The charter of Mantyasih (11 April 907) describes a grant to five junior patihs because they kept the peace during Balitung's wedding. This inscription gives a selective list of deified former kings of Mataram, who are ritually invoked during the demarcation ceremony as witnesses and guarantors. These kings are addressed as "ye ancestors of old at Medang [and] at Poh Pitu" (kamu, ra hyaṅta rumuhun ri mḍaṅ, ri poḥ pitu). While the grammar of this phrase is somewhat ambiguous, a likely explanation is that Medang and Poh Pitu refer to two separate locations where the pre-Balitung kings had their palaces (cf. the mentions of Medang in connection with Mamrati in the Shivagrha inscription).

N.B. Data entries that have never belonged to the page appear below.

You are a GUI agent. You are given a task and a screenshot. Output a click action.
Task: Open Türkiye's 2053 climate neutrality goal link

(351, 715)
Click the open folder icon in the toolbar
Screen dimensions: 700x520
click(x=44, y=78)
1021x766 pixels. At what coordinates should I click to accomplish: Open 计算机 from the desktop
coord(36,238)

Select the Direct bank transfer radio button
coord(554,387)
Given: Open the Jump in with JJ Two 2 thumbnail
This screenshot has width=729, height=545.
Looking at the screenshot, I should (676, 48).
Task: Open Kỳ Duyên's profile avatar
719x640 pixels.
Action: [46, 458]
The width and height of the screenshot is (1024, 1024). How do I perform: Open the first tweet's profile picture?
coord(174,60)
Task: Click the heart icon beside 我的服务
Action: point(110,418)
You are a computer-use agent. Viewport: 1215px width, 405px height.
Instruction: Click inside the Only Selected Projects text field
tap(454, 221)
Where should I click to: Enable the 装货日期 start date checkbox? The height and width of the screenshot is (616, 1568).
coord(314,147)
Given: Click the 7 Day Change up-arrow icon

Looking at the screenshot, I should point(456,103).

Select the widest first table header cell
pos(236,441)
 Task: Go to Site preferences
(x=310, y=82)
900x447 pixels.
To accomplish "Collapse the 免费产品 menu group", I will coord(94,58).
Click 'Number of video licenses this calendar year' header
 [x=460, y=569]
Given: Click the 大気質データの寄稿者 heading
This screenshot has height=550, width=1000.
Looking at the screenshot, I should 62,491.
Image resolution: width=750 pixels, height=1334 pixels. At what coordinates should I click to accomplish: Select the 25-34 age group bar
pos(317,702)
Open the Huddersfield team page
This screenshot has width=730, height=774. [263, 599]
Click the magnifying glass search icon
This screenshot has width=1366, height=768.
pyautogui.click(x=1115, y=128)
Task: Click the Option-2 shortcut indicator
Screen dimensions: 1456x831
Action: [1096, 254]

On 19 October 907, Balitung granted the village of Rukam to his grandmother, the lady of Sanjiwana, as compensation for property she had lost due to a volcanic eruption (guntur).

== The end of an era ==
The accession of Balitung as king may have caused the previous king's son, Mpu Daksha, to become jealous. During the rule of his brother-in-law, Mpu Daksha held the position of Rakai Hino as described in a stele dated 21 December 910 about the partition of the Taji Gunung area between him and Rakai Gurunwangi. According to the stele of Plaosan, Rakai Gurunwangi is rumoured to be the son of Rakai Pikatan.

Historians speculate that Rakai Gurunwangi allied himself with Mpu Daksha, his nephew, as they are the son and grandson of Rakai Pikatan.

The historian Boechari is certain that the rule of Balitung ended as a result of Mpu Daksa's rebellion. According to the stele of Taji Gunung (910), Daksha was still as Rakai Hino, while by the stele of Timbangan Wungkal (913), he had already ascended the throne as king.